Stored items from a collection:
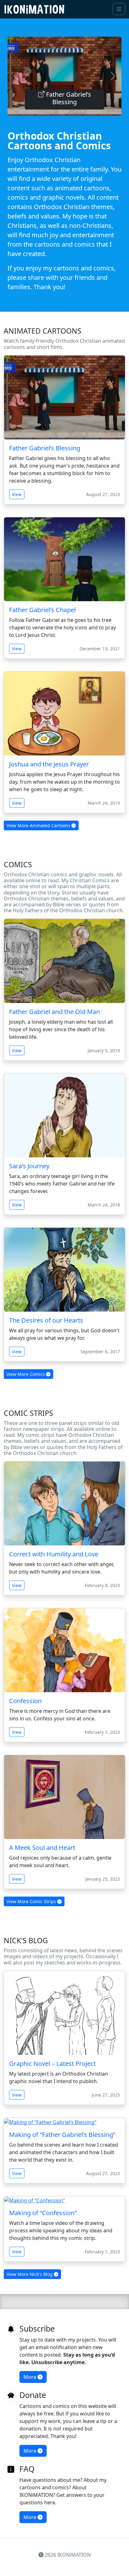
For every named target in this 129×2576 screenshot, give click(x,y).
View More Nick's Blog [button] (30, 2274)
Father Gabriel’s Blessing (67, 98)
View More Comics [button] (26, 1374)
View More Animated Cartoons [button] (39, 825)
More (30, 2377)
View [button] (17, 494)
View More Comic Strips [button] (32, 1901)
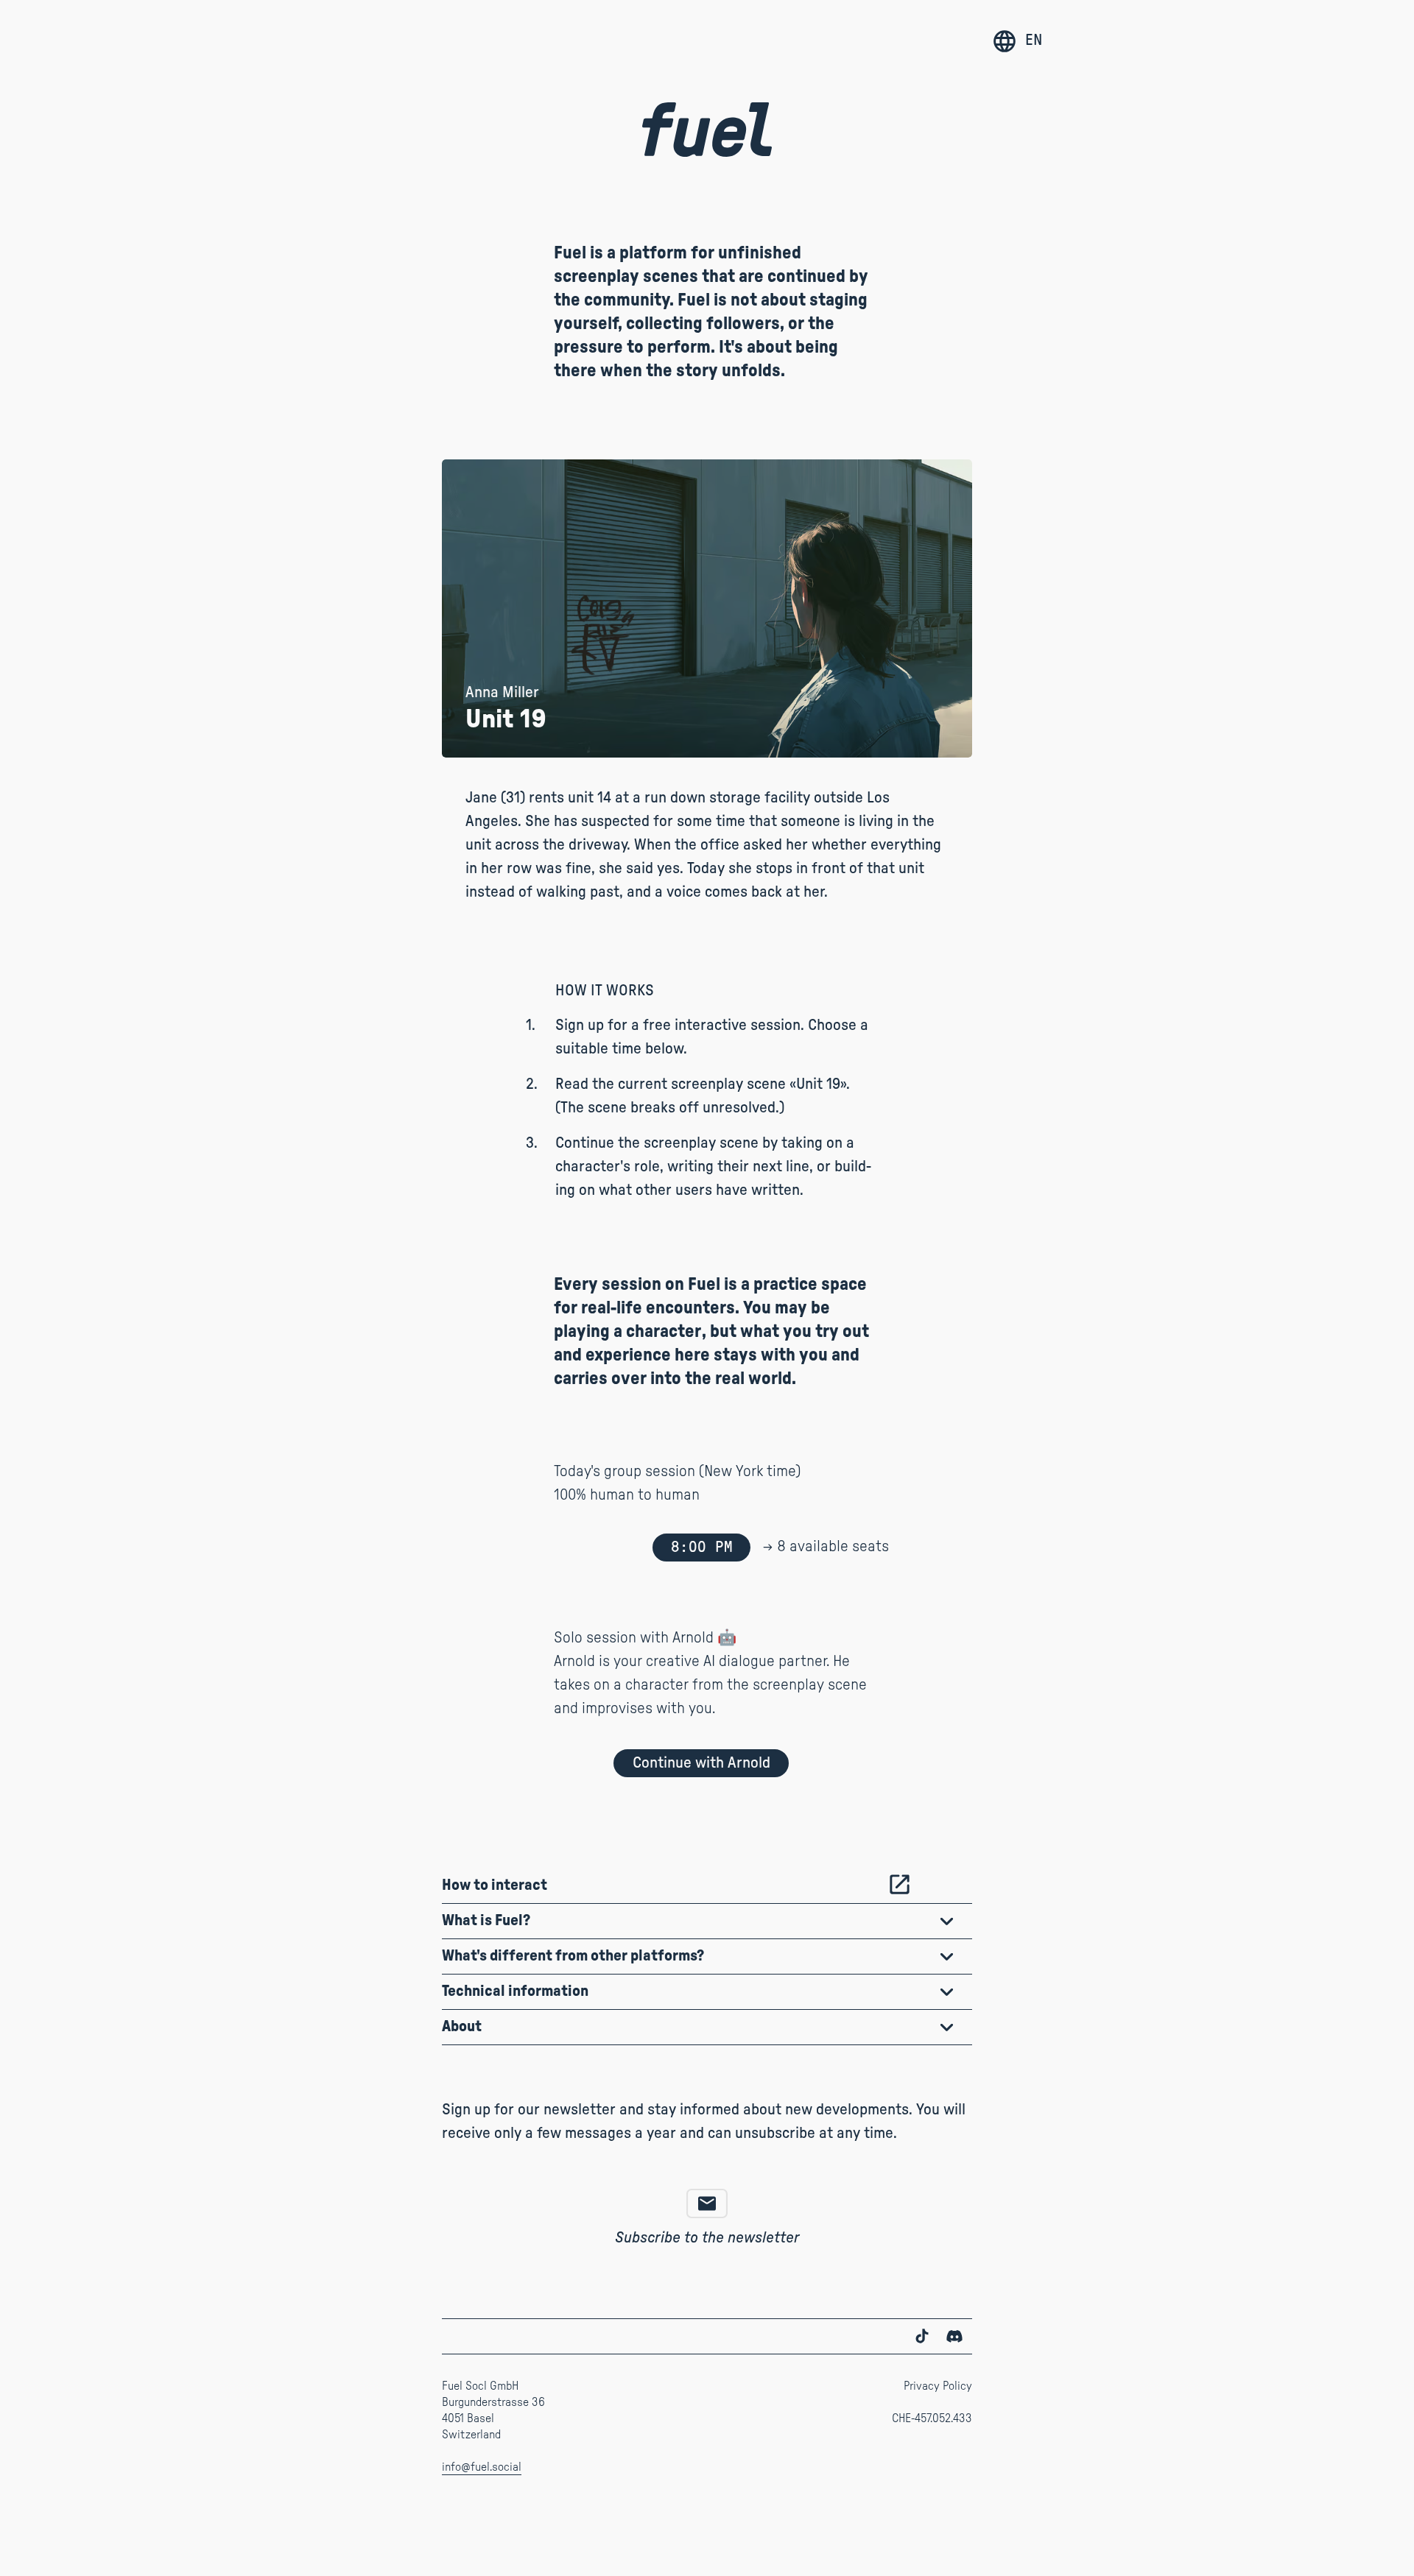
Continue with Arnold (701, 1763)
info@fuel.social (481, 2467)
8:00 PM (702, 1547)
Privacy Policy (938, 2386)
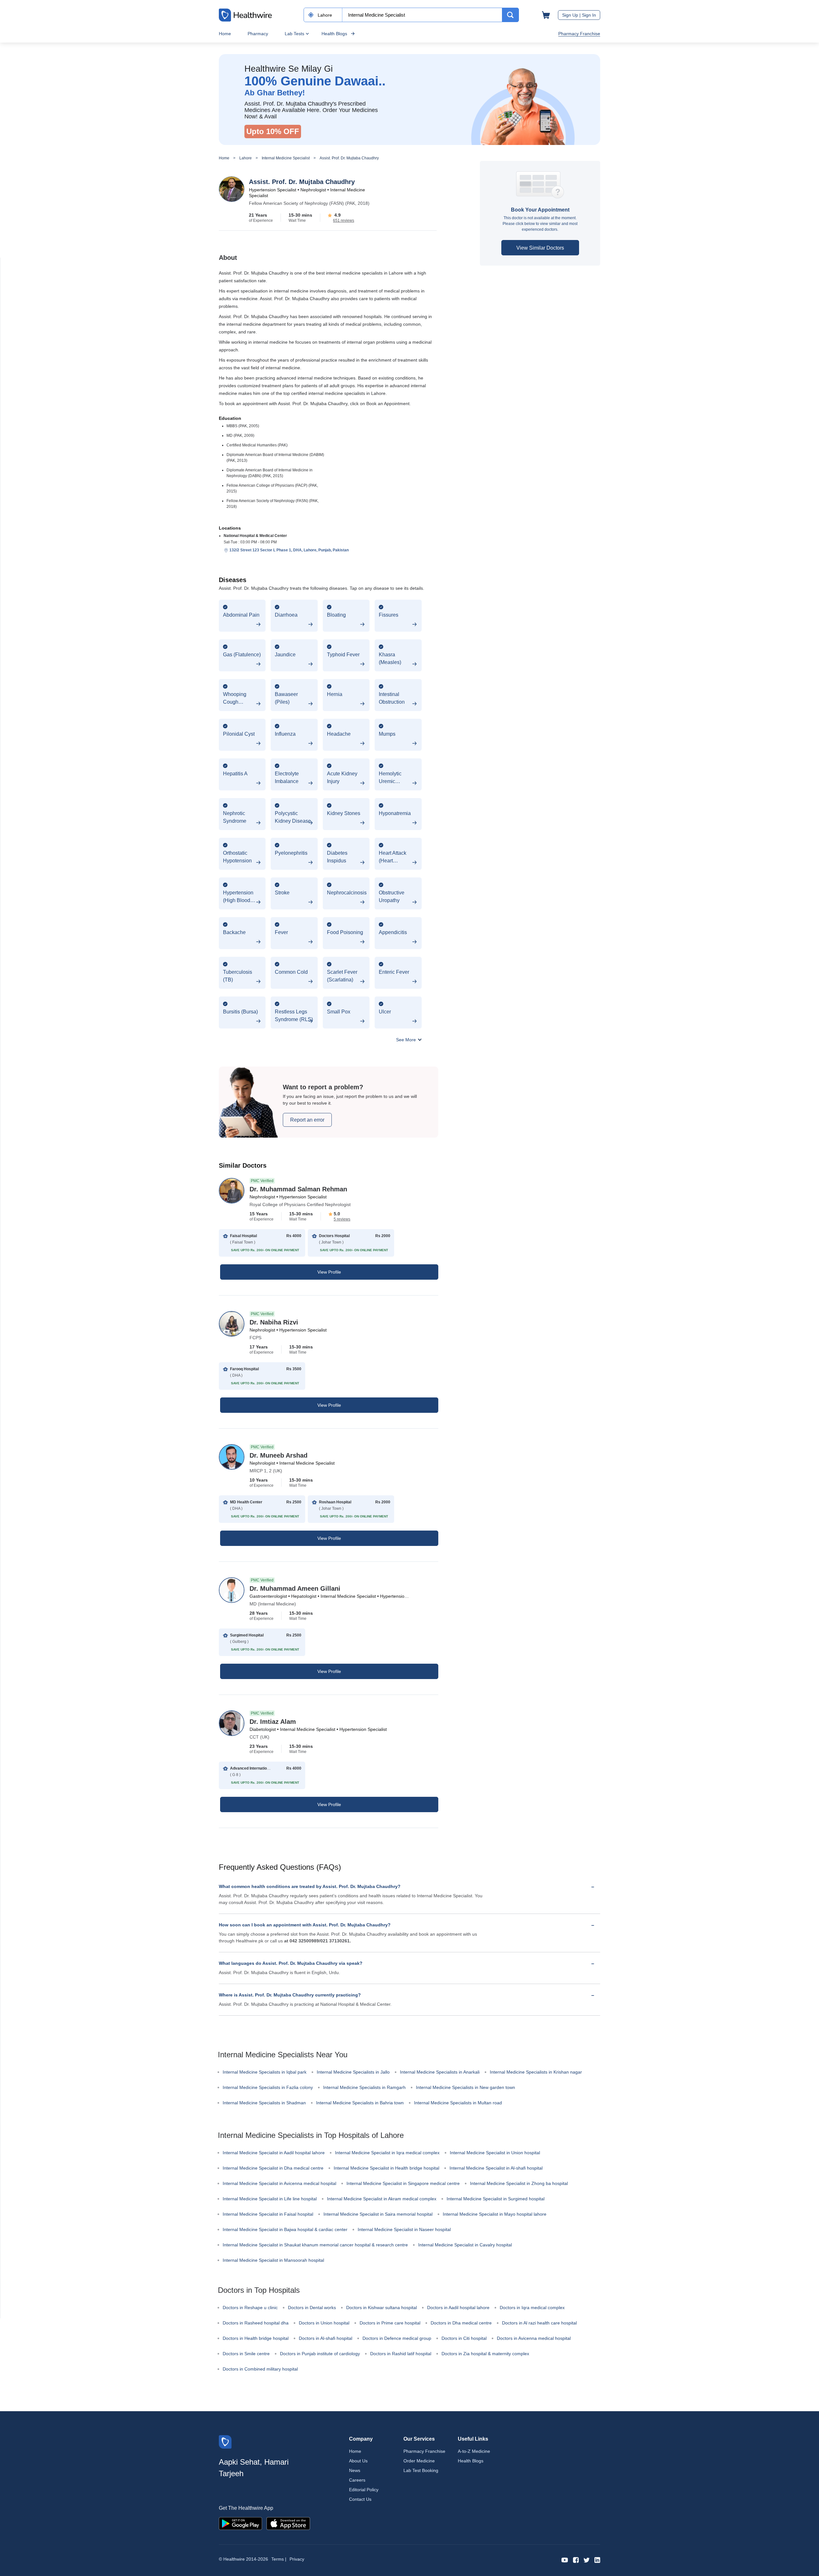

Task statement: Any picture in the data is to be skipped, while each line is returned exactly as written.

Solution for this task:
For every named target in this 129×2576 screenshot, give click(x,y).
View More Nick's Blog [button] (30, 2274)
Father Gabriel’s Blessing (67, 98)
View More Comics [button] (26, 1374)
View More Animated Cartoons [button] (39, 825)
More (30, 2377)
View [button] (17, 494)
View More Comic Strips [button] (32, 1901)
Continue with Arnold (701, 1763)
info@fuel.social (481, 2467)
8:00 PM (702, 1547)
Privacy Policy (938, 2386)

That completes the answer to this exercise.